The puzzle: You're on "Let's Make a Deal." Monty Hall shows you three curtains and says that behind one is a car. Behind the other two are goats. You pick Curtain 1. Before Monty shows you what you picked, he reveals what's behind Curtain 2: Goats. Then he asks whether you want to stick with Curtain 1 or switch to Curtain 3. What do you do?

You probably figure it's 50-50 either way. You're wrong. You should switch.

When you initially select a curtain, you have a 33 percent chance of being right. There's a 67 percent chance the car is behind one of the other curtains. Just because Monty raises one of those curtains doesn't change the initial odds: you still have only a 33 percent chance of being right. But now, there's a 67 percent chance the car is behind the one Monty didn't show you.

We didn't believe it either when we first heard it, and indeed we felt it was a direct attack on our entire world view, our Weltanschauung (a gratuitous German term we use to make the column seem smarter).

The solution -- and confusion -- centers around the formulaic nature of a game show.

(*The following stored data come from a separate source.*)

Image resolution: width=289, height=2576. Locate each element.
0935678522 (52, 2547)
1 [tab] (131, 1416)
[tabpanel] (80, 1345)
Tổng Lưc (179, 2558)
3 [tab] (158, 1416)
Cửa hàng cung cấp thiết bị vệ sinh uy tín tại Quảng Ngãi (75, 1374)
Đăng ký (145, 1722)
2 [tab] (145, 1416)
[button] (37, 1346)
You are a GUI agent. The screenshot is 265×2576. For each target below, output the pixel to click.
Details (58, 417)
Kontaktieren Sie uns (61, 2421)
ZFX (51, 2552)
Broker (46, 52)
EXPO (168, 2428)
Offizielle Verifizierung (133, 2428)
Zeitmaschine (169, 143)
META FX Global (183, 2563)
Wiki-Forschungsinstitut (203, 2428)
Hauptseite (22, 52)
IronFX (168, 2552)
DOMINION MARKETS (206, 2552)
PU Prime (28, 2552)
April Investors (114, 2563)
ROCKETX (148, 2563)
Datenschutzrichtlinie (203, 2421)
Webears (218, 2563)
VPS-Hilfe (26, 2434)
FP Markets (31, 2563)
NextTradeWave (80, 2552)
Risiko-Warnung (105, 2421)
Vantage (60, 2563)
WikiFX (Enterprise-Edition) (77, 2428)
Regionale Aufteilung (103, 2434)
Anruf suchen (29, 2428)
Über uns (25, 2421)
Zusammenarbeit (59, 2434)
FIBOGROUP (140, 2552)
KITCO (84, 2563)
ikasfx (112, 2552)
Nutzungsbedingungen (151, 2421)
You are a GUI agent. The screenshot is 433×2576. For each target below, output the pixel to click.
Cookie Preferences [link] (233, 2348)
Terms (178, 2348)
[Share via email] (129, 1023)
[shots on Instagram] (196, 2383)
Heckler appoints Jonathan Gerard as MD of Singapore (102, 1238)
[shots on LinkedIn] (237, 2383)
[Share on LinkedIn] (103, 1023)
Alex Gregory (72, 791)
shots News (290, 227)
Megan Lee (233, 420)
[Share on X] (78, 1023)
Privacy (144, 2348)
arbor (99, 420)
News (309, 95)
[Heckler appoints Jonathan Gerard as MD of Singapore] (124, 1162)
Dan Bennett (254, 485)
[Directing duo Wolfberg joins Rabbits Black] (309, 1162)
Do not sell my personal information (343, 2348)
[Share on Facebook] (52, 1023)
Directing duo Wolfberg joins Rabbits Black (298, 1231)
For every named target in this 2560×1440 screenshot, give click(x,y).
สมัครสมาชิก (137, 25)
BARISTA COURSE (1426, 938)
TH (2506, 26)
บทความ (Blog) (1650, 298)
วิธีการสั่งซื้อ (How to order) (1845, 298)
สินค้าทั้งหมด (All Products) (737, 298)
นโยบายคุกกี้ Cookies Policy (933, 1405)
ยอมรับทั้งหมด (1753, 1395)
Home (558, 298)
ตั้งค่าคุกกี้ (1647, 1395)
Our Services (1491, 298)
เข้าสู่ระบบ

Monty, imprisoned by formula, wants to heighten drama. This means he cannot show you what's behind your curtain without first showing you what's behind one of the other curtains. Thus, 67 percent of the time, Monty will be in a bit of a pickle, because the car will be behind one of the two curtains you didn't pick, and the formula forces him to show you which one the car isn't behind. He has to tip his hand.

Since two curtains hide goats, Monty Hall will always, always show you a goat behind one of the other curtains no matter which one you select initially. You should ask yourself: Why should your odds suddenly improve from 33 percent to 50 percent just because Monty shows you goats? And surely you can't expect your initial random choice among three curtains to have a 50 percent chance of being right. If only gambling were so easy!

If there were six curtains, and you picked Curtain 1, and Monty showed you what was behind Curtains 2,3,4 and 6, you would suddenly become extremely suspicious of Curtain 5. It's the same principle.

But you probably still don't buy this. That's why Monty never ran out of cars.